AIM OF THE EXERCISE
Write down the lines exactly as they appear, from the one that contains "The width and" through the final line of the records, so that both ends are kept and no pictures come along.

INPUT DATA
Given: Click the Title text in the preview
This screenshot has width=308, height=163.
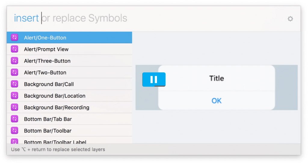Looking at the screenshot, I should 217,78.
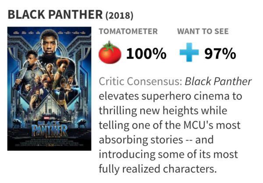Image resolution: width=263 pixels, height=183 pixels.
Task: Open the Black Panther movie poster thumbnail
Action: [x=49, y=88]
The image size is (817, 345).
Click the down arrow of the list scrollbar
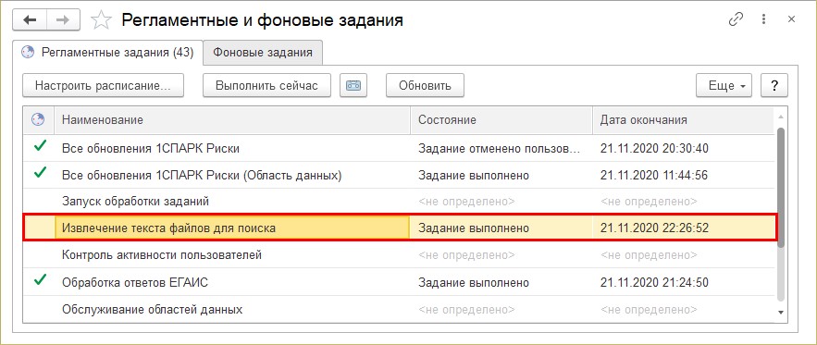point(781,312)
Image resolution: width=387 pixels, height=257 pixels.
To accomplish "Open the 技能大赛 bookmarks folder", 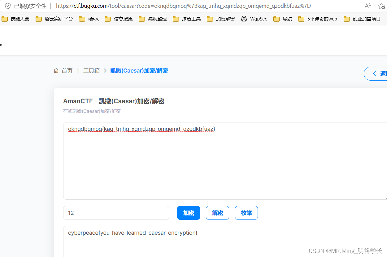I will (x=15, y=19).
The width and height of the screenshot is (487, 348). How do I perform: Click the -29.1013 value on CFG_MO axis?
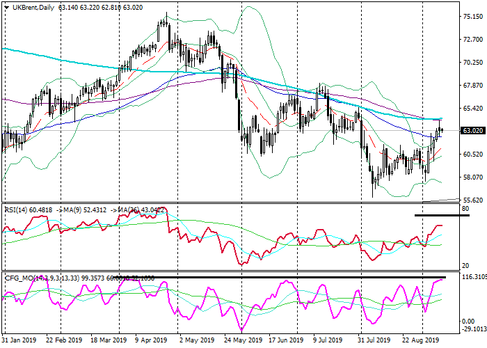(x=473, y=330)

TASK ANSWER
The width and height of the screenshot is (487, 348). How do I perform: Click the -29.1013 value on CFG_MO axis?
(x=473, y=330)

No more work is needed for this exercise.